The Plaintiff argues that the phrase should not be construed because its meaning is plain. (No. 11-825 D.I. 363 at 10). Defendants argue that their construction is consistent with the only embodiment described in the specification. (No. 11-825 D.I. 363 at 11). Because it is clear from the specification and the Court's previous claim constructions that the search is performed by a computer, the Court sees no need to replace the language of the claims. Substituting the term "querying" for "searching" will not help the jury. Furthermore, documents need not exist in a database, as the specification describes an embodiment where "the apparatus can access through a network the learning materials" (448 at 7:21-23), as an alternative to the learning database embodiment.
C. " institute user pays to access materials regarding the at least one learning user" I "pays to access materials "
1. Plaintiff's construction: "an organization or a person within an organization, which has an interest in information relating to at least one individual user, pays a fee to access personal material regarding the at least one individual user."
2. Defendants' construction: "an organization pays a fee specifically for access to personal material regarding at least one individual user."
3. Court's construction: "pays a fee to access personal material regarding the at least one learning user."
Plaintiff argues that the Court should adopt the Saba court's construction. (No. 11-876 D.I. 101 at 70). Defendants argue that the construction should also include a limitation that the payment is "specifically" for access to personal materials because the intent of the patent is for institute users to get access to personal information. ld. At the outset, the Court notes that the terms "institute user" and "learning user" have been previously construed as "an organization or a representative of an organization that has an interest in accessing information relating to a learning user" (No. 11-825 D.I. 409 at 8), and a "current or potential employee or customer of an institute user who uses the system/method to access learning materials inexpensively." (No. 11-825 D.I. 409 at 6). Therefore, the term being construed here is "pays to access materials regarding the at least one learning user."

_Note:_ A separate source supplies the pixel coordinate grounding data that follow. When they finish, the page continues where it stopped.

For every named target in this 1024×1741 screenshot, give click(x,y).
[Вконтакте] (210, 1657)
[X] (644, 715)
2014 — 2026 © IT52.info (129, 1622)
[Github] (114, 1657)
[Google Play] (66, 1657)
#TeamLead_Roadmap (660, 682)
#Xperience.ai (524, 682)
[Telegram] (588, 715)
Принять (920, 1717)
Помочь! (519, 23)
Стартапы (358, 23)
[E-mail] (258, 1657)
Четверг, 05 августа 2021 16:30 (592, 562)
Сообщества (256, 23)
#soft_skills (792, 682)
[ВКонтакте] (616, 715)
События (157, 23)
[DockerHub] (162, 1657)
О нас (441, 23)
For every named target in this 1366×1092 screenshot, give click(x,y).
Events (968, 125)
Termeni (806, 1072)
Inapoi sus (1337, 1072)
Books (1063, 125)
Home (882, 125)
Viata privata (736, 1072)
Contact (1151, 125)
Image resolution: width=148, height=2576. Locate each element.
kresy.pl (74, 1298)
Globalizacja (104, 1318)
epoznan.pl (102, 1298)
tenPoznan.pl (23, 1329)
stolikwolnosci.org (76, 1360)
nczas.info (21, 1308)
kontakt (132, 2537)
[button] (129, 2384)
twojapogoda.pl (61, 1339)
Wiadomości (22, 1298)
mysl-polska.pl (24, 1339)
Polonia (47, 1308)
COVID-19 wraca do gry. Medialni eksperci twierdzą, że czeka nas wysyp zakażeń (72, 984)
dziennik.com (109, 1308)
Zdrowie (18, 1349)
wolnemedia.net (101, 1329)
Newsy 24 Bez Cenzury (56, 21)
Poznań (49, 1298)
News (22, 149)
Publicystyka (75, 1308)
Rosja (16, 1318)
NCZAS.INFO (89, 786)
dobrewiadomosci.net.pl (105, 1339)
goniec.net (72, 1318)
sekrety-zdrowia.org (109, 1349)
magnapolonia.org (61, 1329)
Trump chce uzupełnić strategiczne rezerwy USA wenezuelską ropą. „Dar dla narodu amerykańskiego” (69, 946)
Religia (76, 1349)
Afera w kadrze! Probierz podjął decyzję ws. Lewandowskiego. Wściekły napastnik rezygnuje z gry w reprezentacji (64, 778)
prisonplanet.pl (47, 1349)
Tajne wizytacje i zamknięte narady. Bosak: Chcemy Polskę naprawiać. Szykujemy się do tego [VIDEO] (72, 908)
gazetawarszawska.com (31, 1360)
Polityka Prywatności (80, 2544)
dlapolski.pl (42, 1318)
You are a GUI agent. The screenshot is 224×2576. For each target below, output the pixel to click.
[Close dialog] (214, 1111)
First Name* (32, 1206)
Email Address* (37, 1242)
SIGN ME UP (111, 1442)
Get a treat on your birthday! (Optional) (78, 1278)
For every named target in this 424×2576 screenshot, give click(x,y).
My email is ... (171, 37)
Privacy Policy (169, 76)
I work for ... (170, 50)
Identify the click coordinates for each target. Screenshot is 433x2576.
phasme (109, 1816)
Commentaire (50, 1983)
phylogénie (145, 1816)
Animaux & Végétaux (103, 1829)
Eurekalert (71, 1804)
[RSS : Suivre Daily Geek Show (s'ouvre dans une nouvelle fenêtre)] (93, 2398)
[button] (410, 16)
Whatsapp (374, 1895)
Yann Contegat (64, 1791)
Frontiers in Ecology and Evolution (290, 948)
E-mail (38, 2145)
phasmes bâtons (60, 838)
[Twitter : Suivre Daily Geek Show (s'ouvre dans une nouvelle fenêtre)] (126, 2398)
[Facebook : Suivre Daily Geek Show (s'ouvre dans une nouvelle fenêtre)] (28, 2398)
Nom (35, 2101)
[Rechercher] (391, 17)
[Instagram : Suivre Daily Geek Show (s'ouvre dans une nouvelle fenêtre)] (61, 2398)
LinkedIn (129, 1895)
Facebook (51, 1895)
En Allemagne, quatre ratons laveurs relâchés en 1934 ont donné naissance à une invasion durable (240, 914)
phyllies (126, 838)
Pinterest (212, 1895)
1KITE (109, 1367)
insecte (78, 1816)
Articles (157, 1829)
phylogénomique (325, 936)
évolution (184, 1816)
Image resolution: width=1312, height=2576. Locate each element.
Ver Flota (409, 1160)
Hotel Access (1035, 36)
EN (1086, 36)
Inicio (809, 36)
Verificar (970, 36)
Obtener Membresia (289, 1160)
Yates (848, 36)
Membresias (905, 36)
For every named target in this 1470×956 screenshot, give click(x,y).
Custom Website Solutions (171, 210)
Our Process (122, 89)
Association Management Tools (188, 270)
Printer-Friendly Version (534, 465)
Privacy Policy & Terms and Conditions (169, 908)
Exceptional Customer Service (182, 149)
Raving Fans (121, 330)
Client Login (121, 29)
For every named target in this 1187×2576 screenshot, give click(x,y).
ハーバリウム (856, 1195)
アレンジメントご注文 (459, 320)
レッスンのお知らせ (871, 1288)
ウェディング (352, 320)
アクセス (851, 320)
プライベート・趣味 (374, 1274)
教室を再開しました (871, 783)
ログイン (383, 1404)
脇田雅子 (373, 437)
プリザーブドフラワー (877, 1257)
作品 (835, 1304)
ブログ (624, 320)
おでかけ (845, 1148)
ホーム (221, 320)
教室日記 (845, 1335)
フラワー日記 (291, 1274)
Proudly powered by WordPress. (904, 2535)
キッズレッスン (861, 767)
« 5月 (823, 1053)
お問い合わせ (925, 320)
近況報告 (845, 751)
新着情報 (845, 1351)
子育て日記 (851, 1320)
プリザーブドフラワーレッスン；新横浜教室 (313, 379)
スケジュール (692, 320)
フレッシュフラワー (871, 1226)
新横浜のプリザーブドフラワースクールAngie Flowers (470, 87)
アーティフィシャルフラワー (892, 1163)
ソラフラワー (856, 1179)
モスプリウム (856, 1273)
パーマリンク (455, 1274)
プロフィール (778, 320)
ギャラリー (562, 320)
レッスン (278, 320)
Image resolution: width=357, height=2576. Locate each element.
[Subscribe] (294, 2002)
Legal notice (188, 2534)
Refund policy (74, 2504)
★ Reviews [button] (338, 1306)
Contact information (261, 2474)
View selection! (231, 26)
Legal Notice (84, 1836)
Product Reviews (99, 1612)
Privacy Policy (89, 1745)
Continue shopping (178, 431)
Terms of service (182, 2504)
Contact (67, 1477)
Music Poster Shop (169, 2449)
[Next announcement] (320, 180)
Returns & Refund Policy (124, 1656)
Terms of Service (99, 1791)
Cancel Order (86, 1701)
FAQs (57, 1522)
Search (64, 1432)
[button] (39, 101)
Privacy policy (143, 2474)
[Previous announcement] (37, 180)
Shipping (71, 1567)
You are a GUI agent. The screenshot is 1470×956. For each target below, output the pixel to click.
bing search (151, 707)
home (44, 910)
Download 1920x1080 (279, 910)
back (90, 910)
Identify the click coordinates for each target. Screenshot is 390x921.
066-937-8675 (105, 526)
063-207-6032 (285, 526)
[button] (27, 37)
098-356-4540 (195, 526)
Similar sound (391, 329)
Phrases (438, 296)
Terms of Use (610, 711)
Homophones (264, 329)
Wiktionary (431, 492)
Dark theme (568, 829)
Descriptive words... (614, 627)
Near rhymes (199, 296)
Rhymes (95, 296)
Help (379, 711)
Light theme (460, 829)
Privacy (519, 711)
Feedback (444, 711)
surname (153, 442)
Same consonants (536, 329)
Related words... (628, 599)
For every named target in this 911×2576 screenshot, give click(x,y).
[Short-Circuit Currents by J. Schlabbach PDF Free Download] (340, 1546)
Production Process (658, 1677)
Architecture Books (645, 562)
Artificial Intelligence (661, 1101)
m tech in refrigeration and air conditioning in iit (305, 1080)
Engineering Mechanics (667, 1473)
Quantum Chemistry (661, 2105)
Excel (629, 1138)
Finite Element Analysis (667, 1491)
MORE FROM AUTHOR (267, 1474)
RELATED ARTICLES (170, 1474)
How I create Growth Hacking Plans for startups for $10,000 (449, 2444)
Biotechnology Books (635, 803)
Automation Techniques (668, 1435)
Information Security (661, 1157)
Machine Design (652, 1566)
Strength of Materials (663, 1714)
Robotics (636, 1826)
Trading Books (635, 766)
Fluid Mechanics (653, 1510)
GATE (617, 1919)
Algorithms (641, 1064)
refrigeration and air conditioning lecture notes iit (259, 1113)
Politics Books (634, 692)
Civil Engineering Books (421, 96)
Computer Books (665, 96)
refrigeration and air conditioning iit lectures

While the Court understands Defendants' argument, and indeed it appears that the intent of the patent is to provide access to personal information, limiting the payments made "specifically" to "access" the personal information would improperly import the specification into the claims. The institute user must "pay to access materials regarding the at least one learning user" and is "permit[ed]... to access materials regarding at least one learning user." (Claim 8 of 556). While the claim implies that the subjective intent of the institute user is to access personal materials, the claim is not that limiting. A payment may give the right of access. The right of access may or may not be exercised. Or the payment may give rights to multiple things, only one of which is access. Therefore, the payment need not be "specifically" for accessing personal materials.
D. "ascertaining materials for a learning user to learn"
1. Plaintiff's construction: plain and ordinary meaning.
2. Defendants' construction: "applying a set of rules to identify and select a set of learning ...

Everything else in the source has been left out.